You are invited to visit my Facebook page: bubblybee

Please follow me on Instagram:  bubblybeeboop






Chilled Jumbo Lump Crab And Corn Bisque Paired With Uriondo Txakoli Bizkaiko Txakolina


Jumbo Lumb Crab and Corn Bisque

6 servings

Place shallow soup bowls and soup spoons in freezer to chill.

3 tablespoons butter

1 small shallot, chopped

2 tablespoons Italian parsley

1 teaspoons Old Bay Seasoning

1 teaspoon freshly ground black pepper

2 ears of corn, cooked and kernels removed from the cob (save kernels from 1/2 ear of corn for garnish)

2 Russet potatoes, peeled, boiled until tender and chopped

1 cup vegetable stock

1 teaspoon salt

1/2 cup heavy cream

Jumb lump crabmeat and chopped chives for garnish

Fresh peas, cooked with a little butter, for garnish (if available)

Melt butter in a small saucepan.  Add shallot and saute over medium heat until the shallots are translucent.  Remove from heat and add the parsley, Old Bay Seasoning, pepper, corn and potatoes. Stir to combine all ingredients.

Place mixture in a food processor or blender. Add vegetable stock, cream and salt to the mixture.  Process/blend until the mixture is pureed.  Pour pureed soup through a fine sieve, pressing the soup through the sieve with a large spoon. Discard any bits that are left in the sieve.  Chill soup until ready for service.

To serve, place approximately 1/4 cup of soup into each chilled shallow soup bowl. Garnish each bowl of soup with 2 heaping tablespoons jumbo lump crab meat, 2 heaping tablespoons corn kernels, chopped fresh chives and fresh peas.

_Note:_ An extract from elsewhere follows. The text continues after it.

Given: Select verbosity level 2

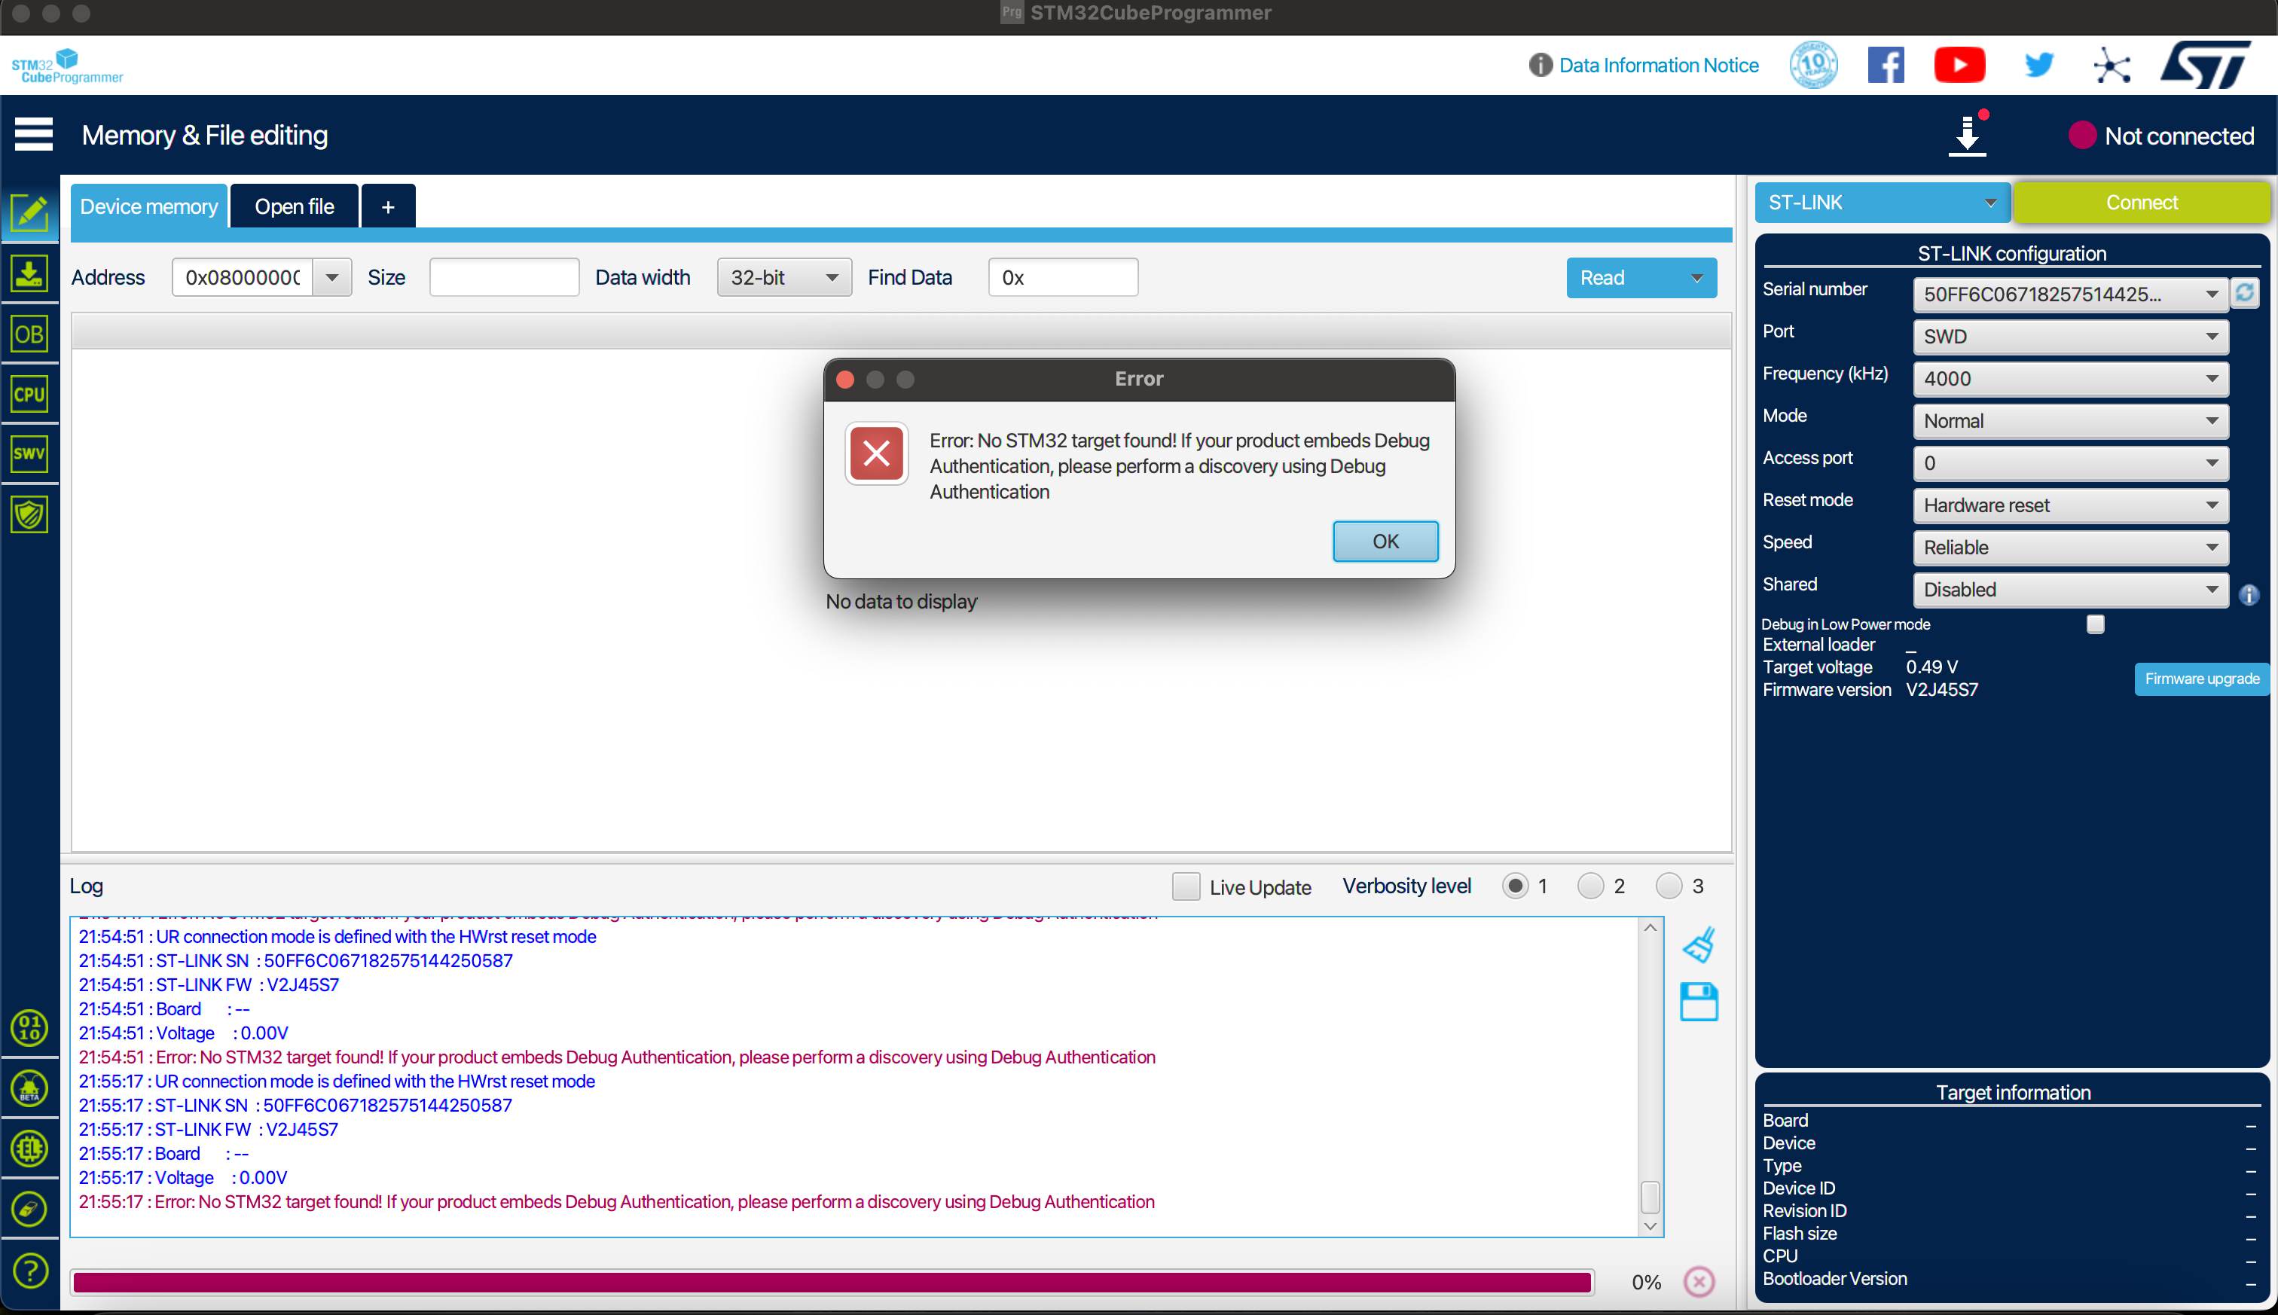Looking at the screenshot, I should tap(1590, 886).
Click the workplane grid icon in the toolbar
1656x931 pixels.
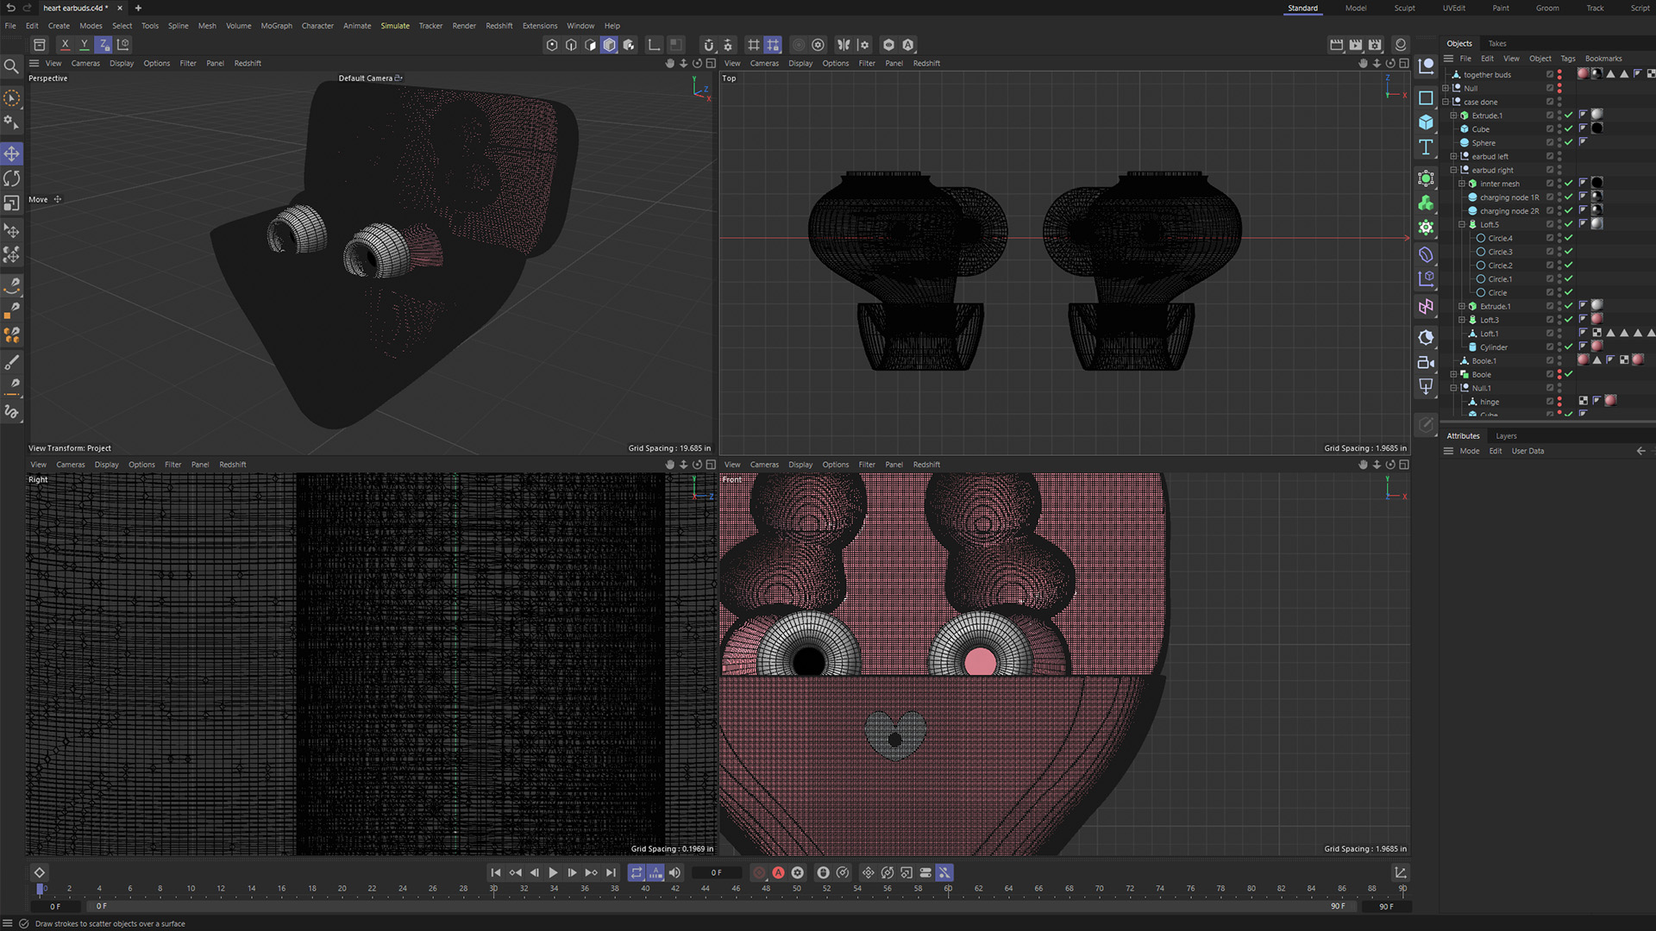click(754, 45)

Sprinkle with Old Bay seasoning.


Uriondo Txakoli Bizkaiko Txakolina
Fresh green apple notes.  The flavors on the palate are refreshing and almost salty which makes this wine a perfect pairing for crab.
Txakoli Uriondo is a small family winery founded in 1987 located in the Basque Region of Spain.

$19 range.   This light and crisp wine was fermented in temperature controlled stainless steel tanks and bottled with residual carbon to give it its signature natural spritz.  70% Hondarribi Zuri, 20% Mune Mahatsa, and 10% Txori Mahatsa grapes.